Input records.
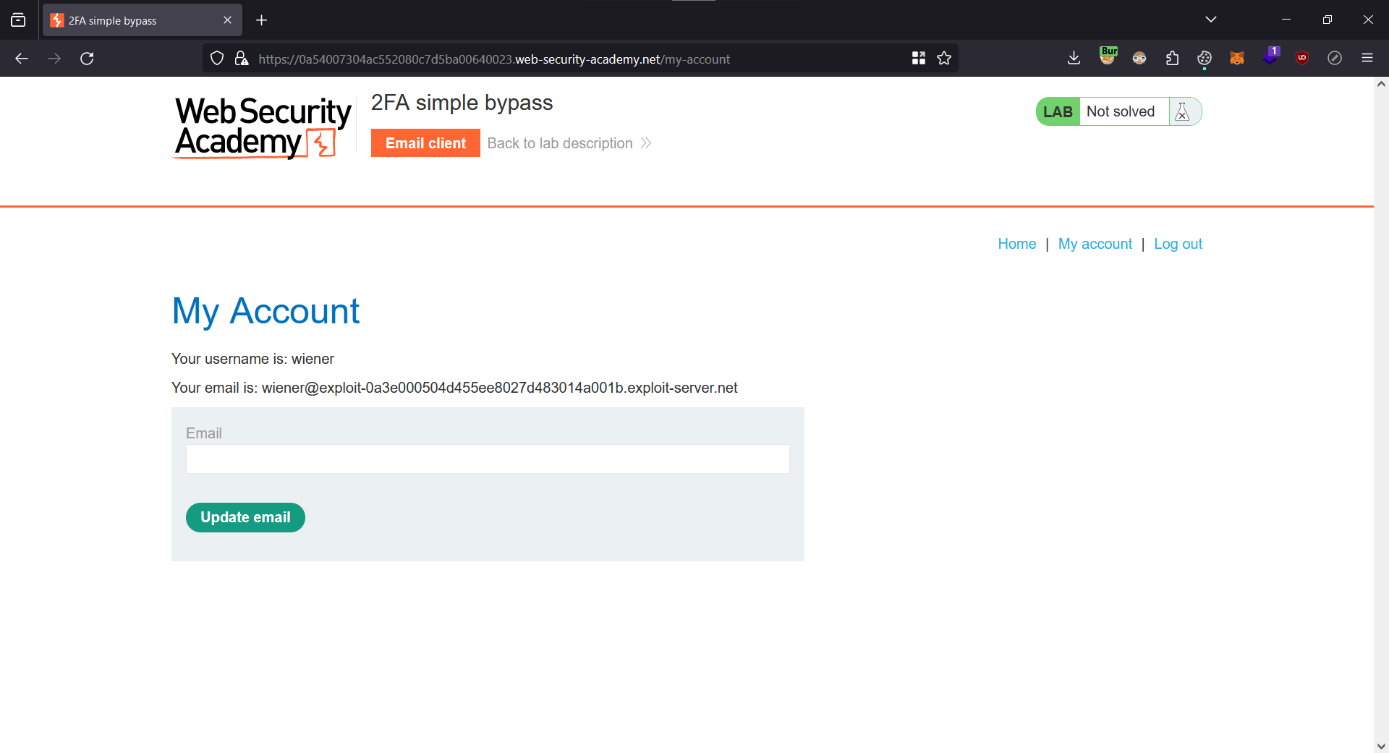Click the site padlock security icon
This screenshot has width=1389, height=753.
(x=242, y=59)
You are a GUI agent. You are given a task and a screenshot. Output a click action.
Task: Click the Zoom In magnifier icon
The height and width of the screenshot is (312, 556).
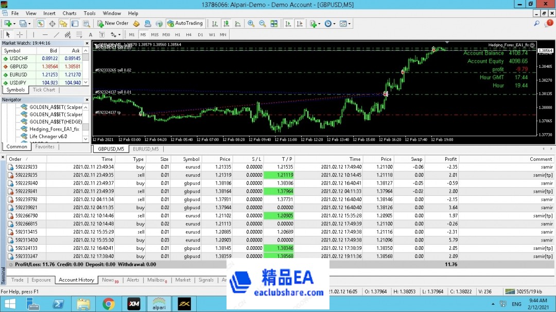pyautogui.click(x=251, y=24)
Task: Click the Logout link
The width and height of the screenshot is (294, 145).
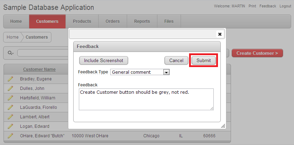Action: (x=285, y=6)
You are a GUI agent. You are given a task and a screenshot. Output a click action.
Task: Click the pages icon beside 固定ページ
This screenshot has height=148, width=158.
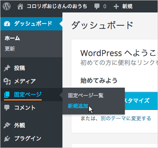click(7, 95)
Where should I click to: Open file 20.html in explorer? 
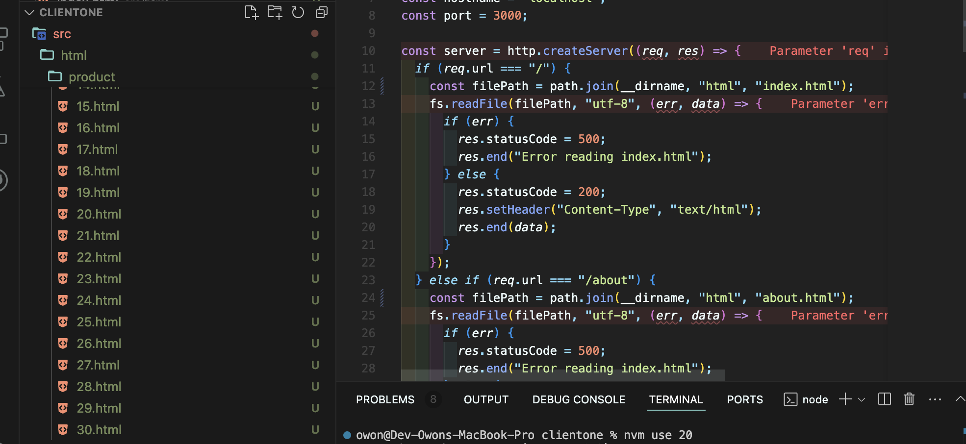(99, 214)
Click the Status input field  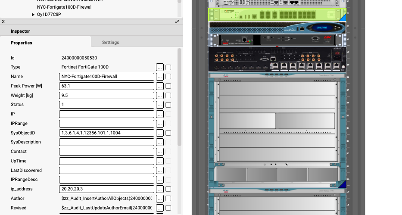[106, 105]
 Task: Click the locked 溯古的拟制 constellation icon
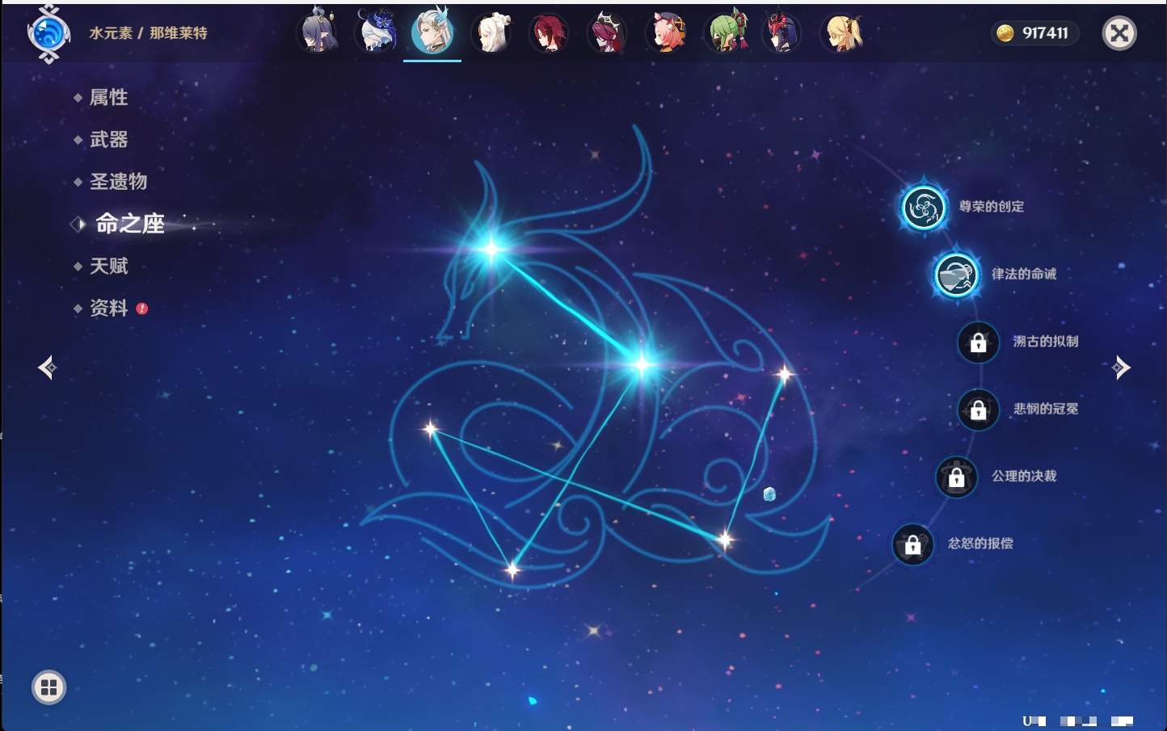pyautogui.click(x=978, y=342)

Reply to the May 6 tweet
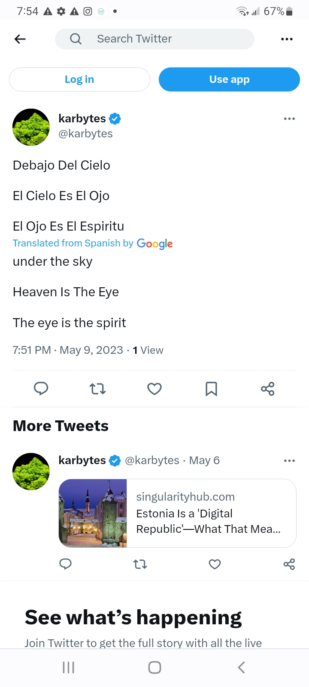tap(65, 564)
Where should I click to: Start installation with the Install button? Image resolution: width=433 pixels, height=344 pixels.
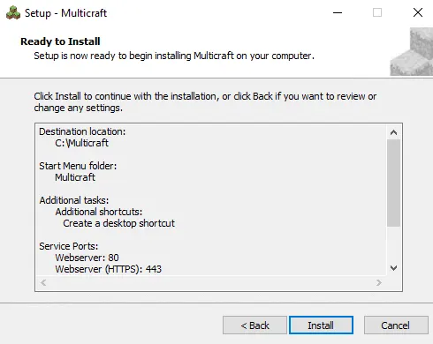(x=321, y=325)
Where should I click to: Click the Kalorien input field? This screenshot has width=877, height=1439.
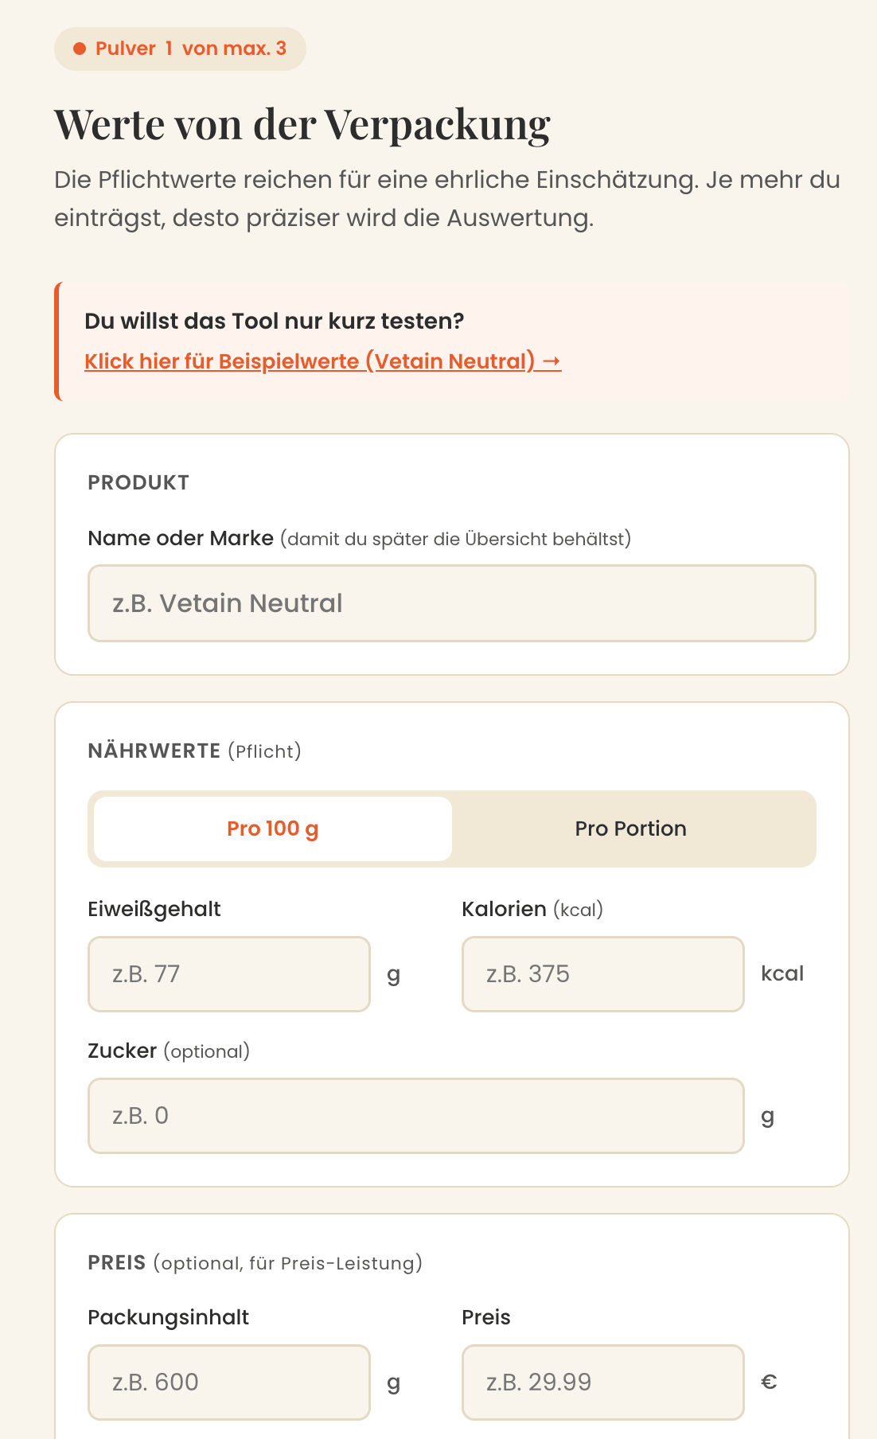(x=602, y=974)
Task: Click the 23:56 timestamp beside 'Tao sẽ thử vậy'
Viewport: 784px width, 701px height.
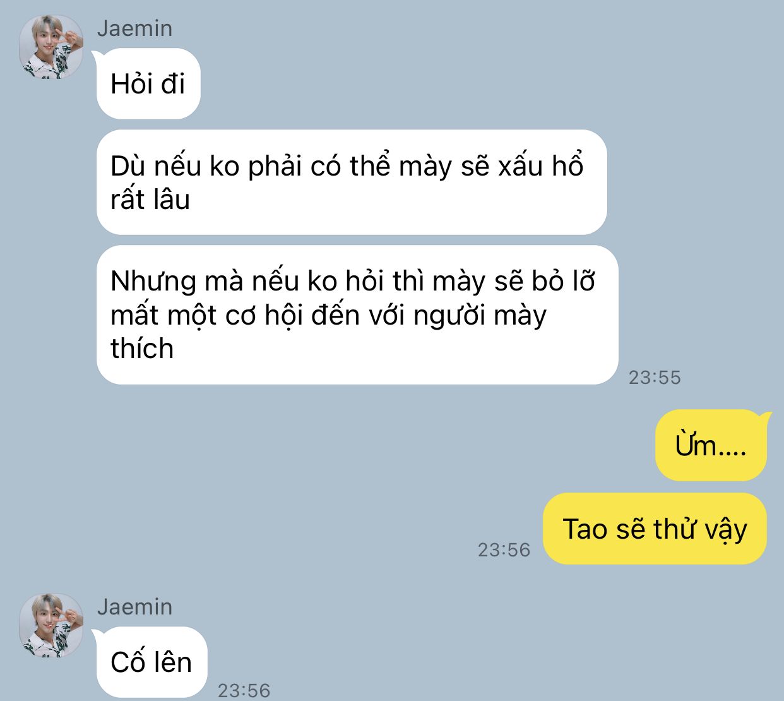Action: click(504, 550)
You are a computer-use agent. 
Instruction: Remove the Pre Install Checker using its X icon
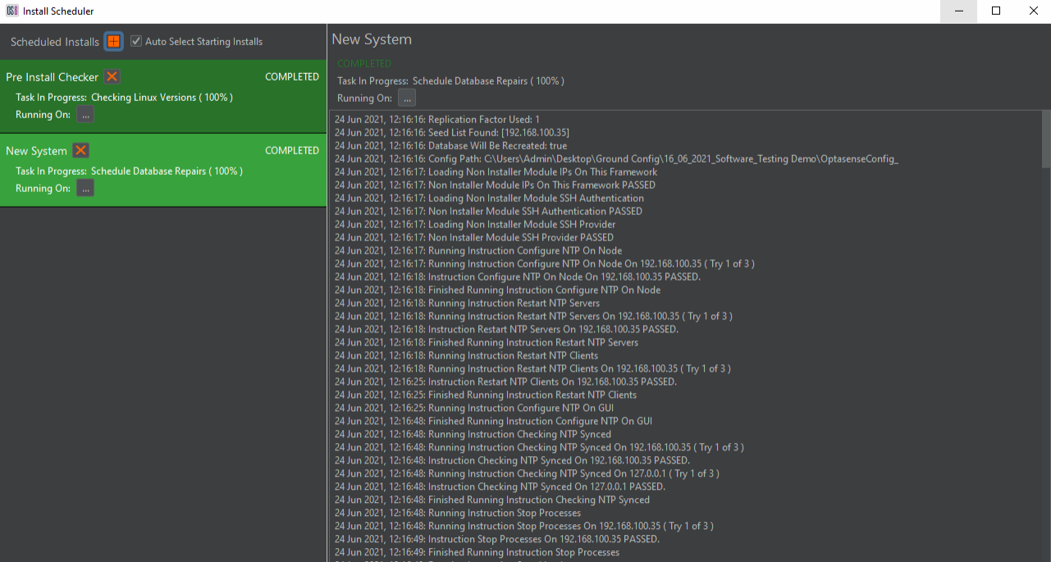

What you need to do. Write out each line of the data that holds the string "beside".

Answer for this exercise.
Task: Click the pages icon beside 固定ページ
Task: Click the 23:56 timestamp beside 'Tao sẽ thử vậy'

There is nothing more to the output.